Finding the Next 100-Baggers
The history of 100-baggers... A surprising big winner... They're out there... Where to look... The things that will never change... Warren Buffett loves energy... Faster, cheaper, better... The great AI race...
The thrill of a '100 bagger' treasure hunt...
I (Corey McLaughlin) have been spending some time lately reading the book 100 Baggers: Stocks That Return 100-to-1 and How to Find Them, by Christopher Mayer. He was a recent guest of Stansberry Research senior analyst Matt McCall on his podcast...
The book is an informative and entertaining read that runs through the history of stocks that returned $100 for every $1 invested over the past five decades. In other words, if you bought them and held on, you'd be rich.
Chris examined the common characteristics of these stocks and businesses... explained what metrics to look for... and shared about the people who actually spotted them... and how and why they did.
I suggest reading it for yourself – and you can watch or listen to Matt's interview with Chris here.
On the rails...
Unsurprisingly, Warren Buffett's Berkshire Hathaway (BRK-B) topped the list of 100-baggers in terms of total returns from 1962 (when accessible data began) through 2015 (when Mayer's book was first published).
But the second-highest return of the previous 50 years was from Kansas City Southern. It was a railroad stock whose shares – before the company was bought by Canadian Pacific in 2021 – were up more than 16,000-fold since 1974.

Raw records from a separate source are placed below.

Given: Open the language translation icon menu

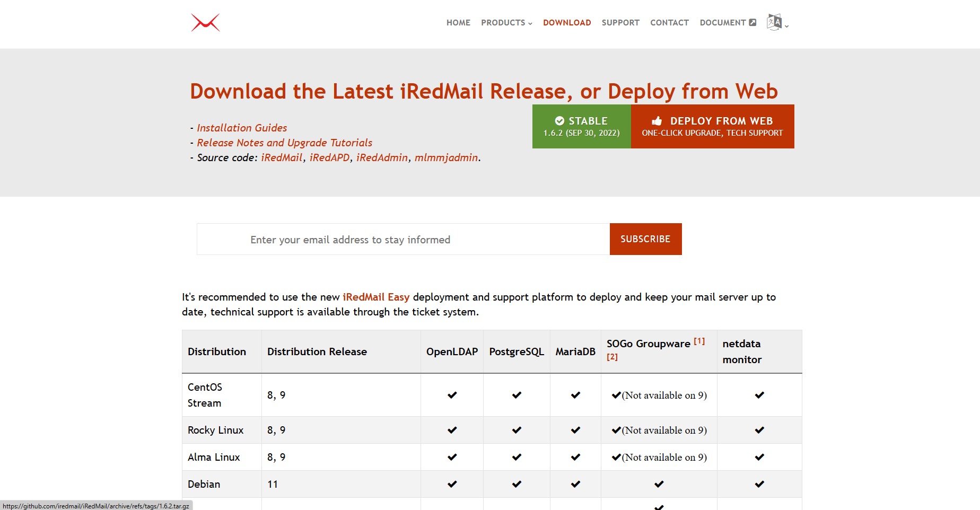Looking at the screenshot, I should point(775,22).
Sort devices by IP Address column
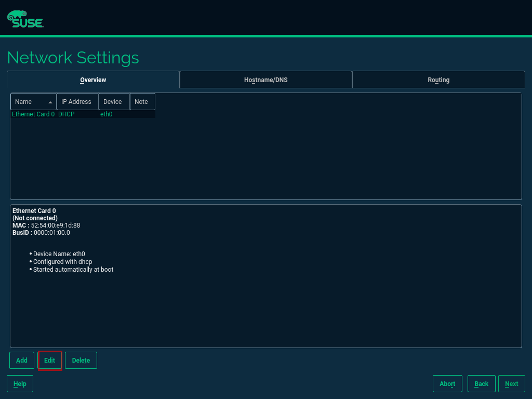532x399 pixels. click(x=77, y=101)
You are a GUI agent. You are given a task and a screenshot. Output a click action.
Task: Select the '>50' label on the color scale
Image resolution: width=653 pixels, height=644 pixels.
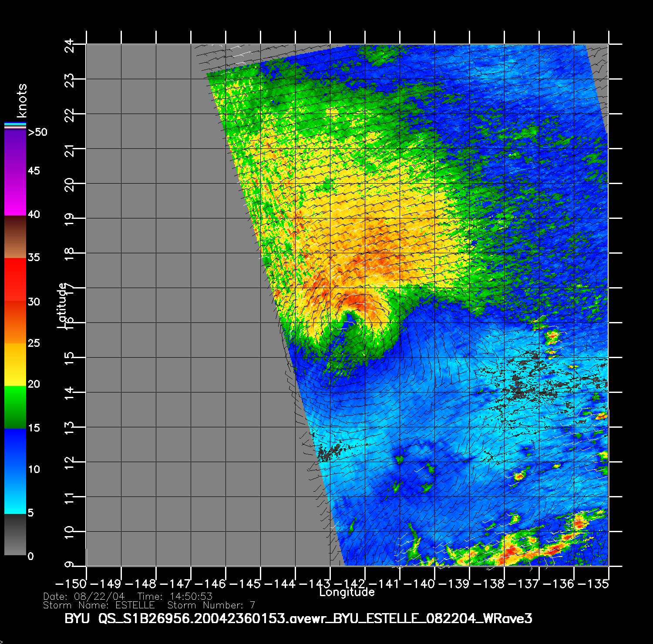[x=37, y=132]
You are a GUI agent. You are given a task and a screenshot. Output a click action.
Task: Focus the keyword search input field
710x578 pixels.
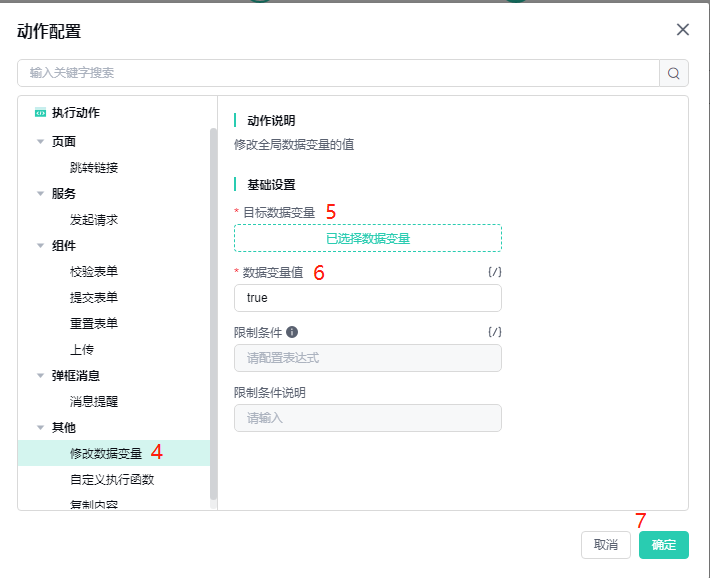click(338, 73)
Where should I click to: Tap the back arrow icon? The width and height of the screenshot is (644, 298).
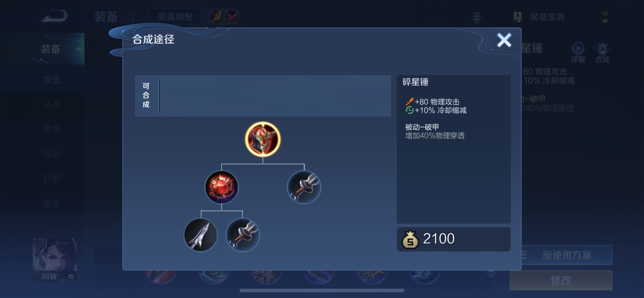(55, 16)
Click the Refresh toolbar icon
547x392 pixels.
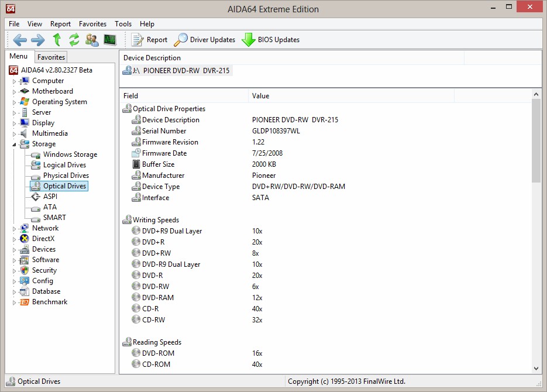pyautogui.click(x=74, y=40)
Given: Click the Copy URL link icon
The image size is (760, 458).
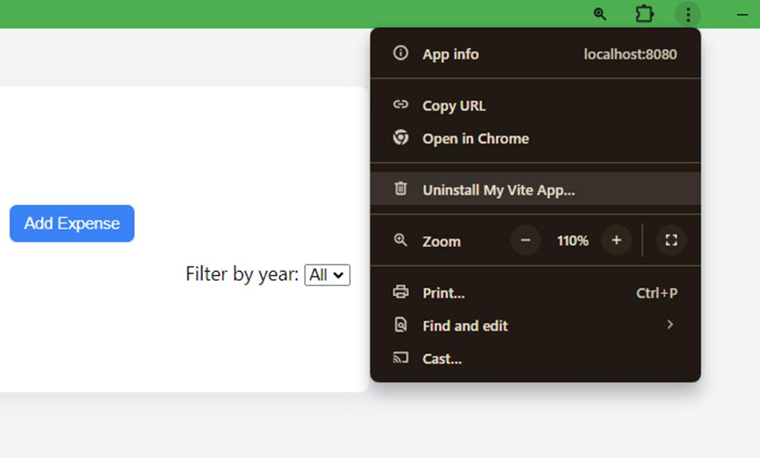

A $10,000 investment would have turned into $160 million in 40 years. Who wouldn't take that? But how many folks likely bought Kansas City Southern stock? And of those who bought shares, even fewer likely had the gumption to hold them for 40 years... or even the 18 years it took for the company to return 100 times an initial investment since 1974. If anyone knows someone who did, we'd like to talk to them. As Chris put it in his book...
I would never have guessed a railroad stock would top the list.
Now, we acknowledge that there are issues around the U.S. railroad system today – like a pursuit of profits at the expense of workers, which we've talked about before. Today's Digest isn't about that...
Nor is it about the consistency of U.S. government mismanagement, our sorry debt situation, inflation, or any of the other challenges "We the People" face today. We're also not covering what the Federal Reserve is going to do next, or where the indexes are going.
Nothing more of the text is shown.